Lay down on the weight bench with your head resting under the bar, feet on the ground. Place your hands on the bar, a bit further than shoulder width apart. Use an overhand grip (palms facing towards the feet) and engage your core. You want your feet to dig into the floor a bit, make sure they are firmly pressed down before you lift.

As you exhale, push the bar up off the rack and extend your arm fully. Inhale as you lower the bar down to your chest, tucking your elbows in slightly. Come close to the chest as you lower the bar, then as you exhale, pressing the bar up again.

The best way to activate your pecs is to lower the bar slowly (roughly 3 seconds) and then press it up hard. This method will increase the 'muscle-under-tension' time, activating the pecs and the triceps more efficiently.

Be careful how you hold the bar in your hands: your fist should be pointing upwards and be in line with your forearm, also pointing right up. If you let it fall back, the weight will put a lot of pressure on your wrists.

As always, form is more important than the amount of plates on the bar and you will see results sooner by applying good technique than if you tried to up the weights for every session.
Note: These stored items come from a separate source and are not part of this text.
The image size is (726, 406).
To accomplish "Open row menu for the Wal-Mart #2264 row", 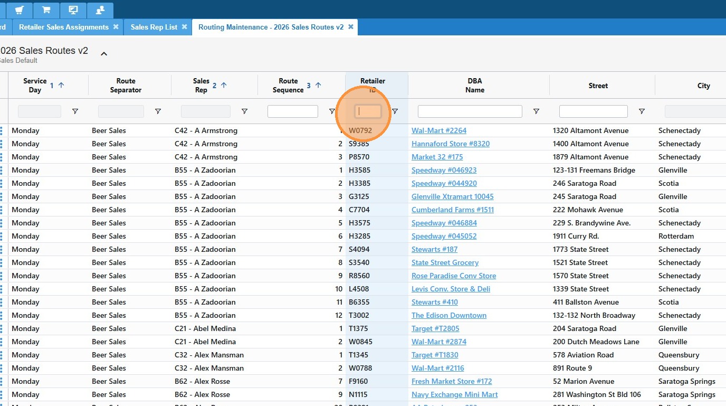I will click(2, 130).
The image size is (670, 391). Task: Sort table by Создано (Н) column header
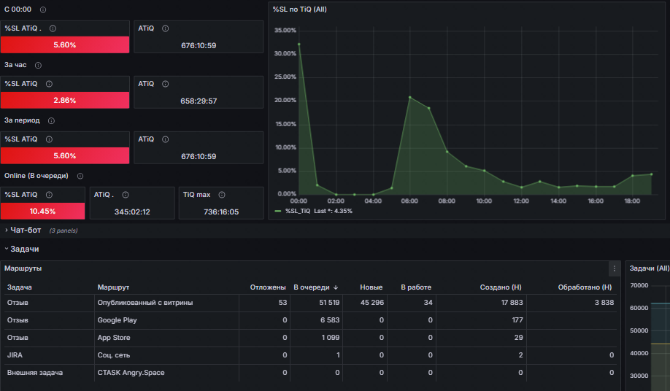click(x=501, y=287)
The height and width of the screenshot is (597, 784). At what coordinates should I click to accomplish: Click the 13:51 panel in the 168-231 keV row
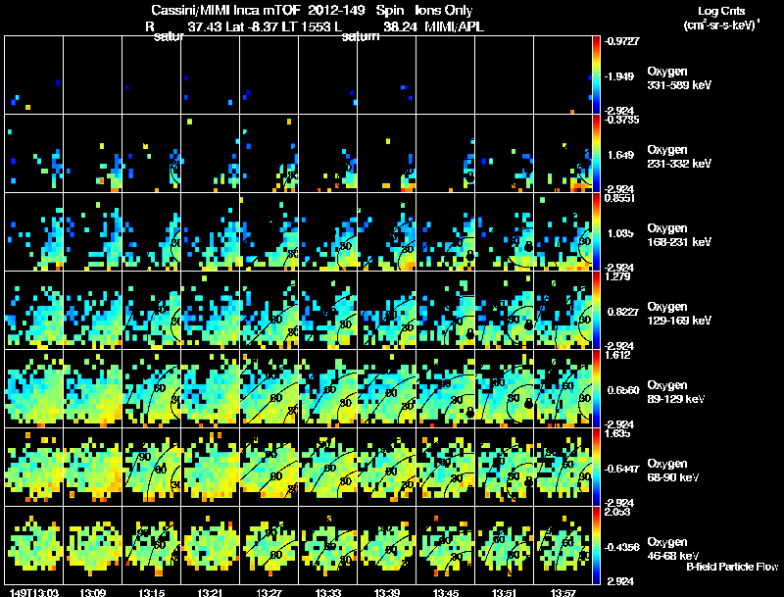(504, 232)
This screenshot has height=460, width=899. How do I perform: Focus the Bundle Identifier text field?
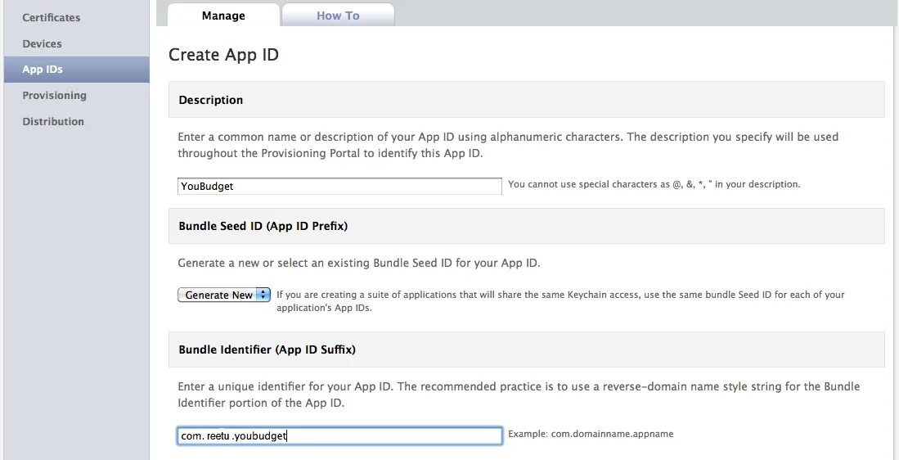(339, 435)
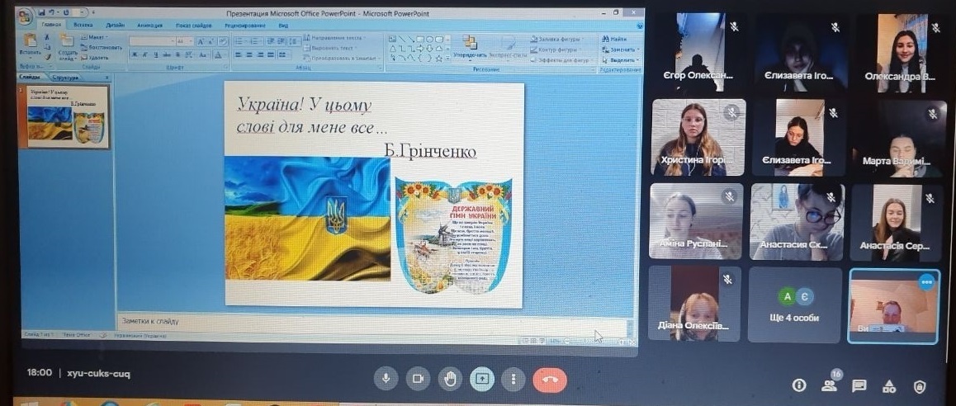
Task: Open the chat panel
Action: pos(859,385)
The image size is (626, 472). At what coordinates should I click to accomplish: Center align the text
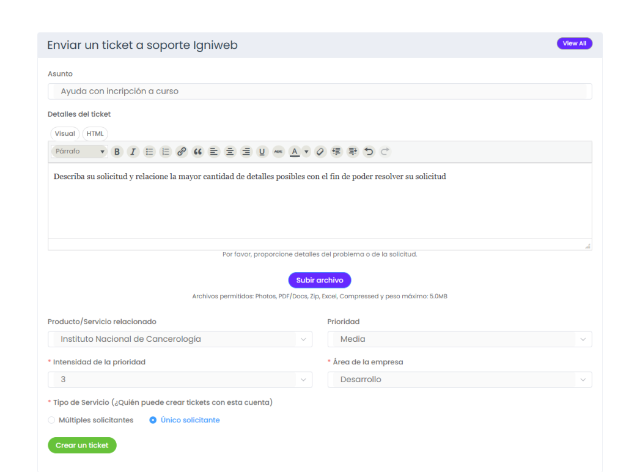click(x=230, y=152)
Bench press: muscles worked

  • Pectorals: all chest muscles are activated during standard bench press
  • Delts: mainly the front of the shoulders. Incline press activates the shoulder more.
  • Triceps
  • Forearm: grip

how to bench press


(Image credit: Getty Images)

Best bench press variations

Close grip bench press

This bench press variation activates the triceps more than the standard bench press, much like how the diamond push up works the triceps more than standard push ups.

Incline bench press

Bomb the upper chest more effectively by pressing the weights up on a weight bench set in an incline position. This bench press variation puts more pressure on the shoulder so make sure you adjust the weight plates accordingly (lose a few).

Floor press

This bench press variation takes the pressure off the shoulder and zeros on the pecs.

Bench press alternatives

Push up

Push ups are hands down – pun intended – the best bodyweight bench press alternative that works equally as well in building pecs definition as bench press. A standard push up and its variations also work, to varying degrees, your delts (deltoids; shoulders), core, biceps and more. However, there are so many push up variations, you could create a best upper body workout using nothing but push ups.

Hammer strength chest press (machine)

Mainly recommended for total beginners, the hammer strength chest press is performed on the chest press machine and therefore limits the full range of motion. It can be useful for people with very little pecs strength to get used to the movement, however.

On recovery and nutrition

To avoid any injuries and to help recovery, stretch after every strength training session. Foam rollers can be found in most gyms and you can buy them on Amazon too, a quick and inexpensive way to massage the tired muscles. 

Also, keep an eye out on your protein intake. If you are doing strength training, try taking in around 2 grams of protein for each kilogram of body weight per day. So, if you weigh 70 kg, you'll need to eat 140 grams of protein per day. Humans haven't got protein reserves, so you have to continuously take protein in throughout the day. 

And make sure you drink plenty of water as well. A decent gym water bottle doesn't cost all that much.